A Moscow-based software maker filed this week for a U.S. patent on a technology it claims will significantly reduce the time it takes to crack computer passwords.
The Russian company, Elcomsoft, said in a statement that it has discovered “a breakthrough technology that will decrease the time that it takes to perform password recovery by a factor of up to 25.”
However, some cryptology experts questioned just how much of a breakthrough the company’s technology really is.
“I don’t think it’s a breakthrough at all,” John Callas, chief technology officer for the global security software company PGP in Palo Alto, Calif., told TechNewsWorld.
He cited research at Columbia Univeristy in New York City in the 2003 to 2005 time frame that described the underpinnings of the Russian firm’s technology.
Hardware/Software Powerhouse
According to ElcomSoft, it has found a way to harness the combined power of a PC’s Central Processing Unit (CPU) and its video card’s Graphics Processing Unit (GPU).
“The resulting hardware/software powerhouse,” it asserts, “will allow cryptology professionals to build affordable PCs that will work like supercomputers when recovering lost passwords.”
The patent-pending technique can reduce the time for “brute force” password recovery — a trial and error process that requires enormous computing power — from months to days, Elcomsoft maintains.
Frozen Daiquiris
Callas argues, however, that the Columbia researchers made the connection between cryptography and computer graphics cards long before Elcomsoft’s announcement this week.
“Once you’ve shown you can do cryptography with a graphics card, doing cryptanalysis with a graphics card is really the same sort of thing,” he reasoned.
“Once you’ve heard you can make a frozen daiquiri with a blender, it’s like saying the frozen Pina Colada is a new invention,” he analogized. “It’s not really a new invention. It’s changing the ingredients and realizing the blender works that way.”
“The first person that made the frozen drink made an invention,” he continued. “The second person didn’t do anything.
“To those of us skilled in the art,” he said, “this is completely obvious.”
There have been projects using graphics cards for this purpose before, added Benjamin Jun, vice president for technology for Cryptography Research in San Francisco.
“I applaud this group because I think they’re getting tremendous performance out of this, and it’s a new tool that can be used in breaking keys,” he told TechNewsWorld. “But I don’t think it is the first announcement in this regard.”
Low-Cost Cracking
Whether Elcomsoft’s technology is patentable or not, it does drastically change the economies involved in cracking passwords.
To obtain the horsepower to compromise passwords, researchers sometimes turn to computers specially designed for the task.
Cryptography Research’s Jun recalled working on the development of such a machine in the late 1990s. Called “Dcrack,” it was used to crack DES (Data Encryption Standard) encryption and cost US$250,000 to build.
Compare that with the cost of Elcomsoft’s solution and it can be seen why some security experts are watching developments in this area very closely.
When ElcomSoft ran some preliminary tests with its password recovery software on Windows NTLM (NT LAN Manager) logon passwords, it found it could increase the recovery speed of a PC by a factor of 20, simply by hooking into the machines’s $150 video card.
Hacker Arsenal Enhanced?
“One of the things that’s very interesting right now is that there’s more computing power in your graphics card than in your CPU,” explained Callas, of PGP, “but it’s very specialized computing power designed for drawing pixels on the screen.”
As it turns out, that specialization is suitable for cryptographic calculations.
“Cyrptographic applications are essentially basic arithmetic done in clever combinations a whole bunch of times,” Callas said. “That sort of repetitive arithmetic is the same thing that you do in graphics operations.”
With the cost of cracking passwords going down, will the risks to society go up?
“It changes the arsenal of what’s available to someone who is doing brute-force attacks,” Jun opined, “but I don’t think that we need to run for hills with respect to today’s cryptography just yet.”

-- Information shown --
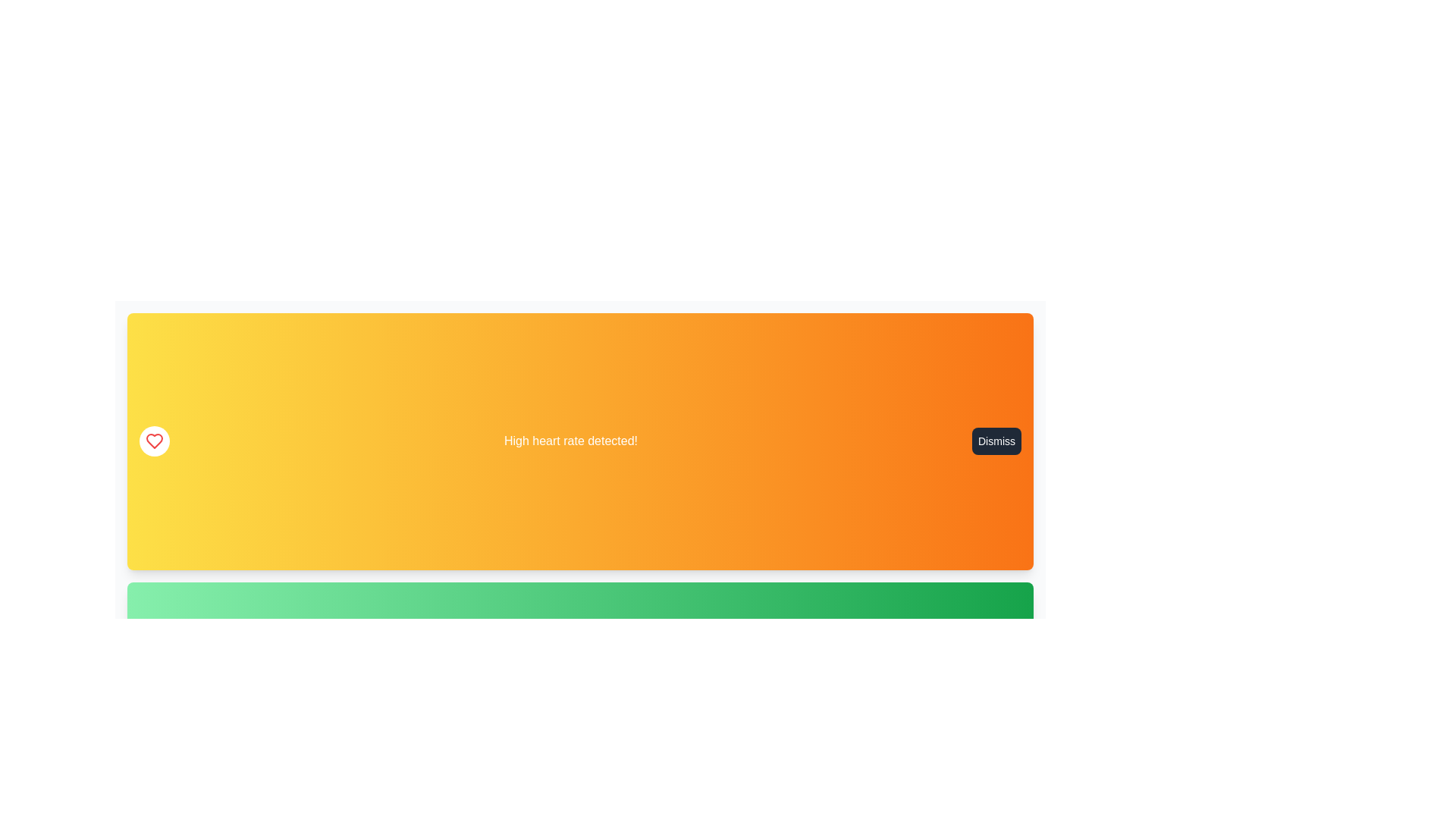 The width and height of the screenshot is (1456, 819). I want to click on the alert icon corresponding to High heart rate detected, so click(154, 441).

-- Task directions --
In the article on Elcomsoft's password-recovery patent, condense the paragraph beginning "Cryptography Research's Jun recalled" into one shorter sentence that keeps its main facts.

-- Response for this exercise --
In the late 1990s, Cryptography Research's Jun helped develop "Dcrack," a US$250,000 machine used to crack DES (Data Encryption Standard) encryption.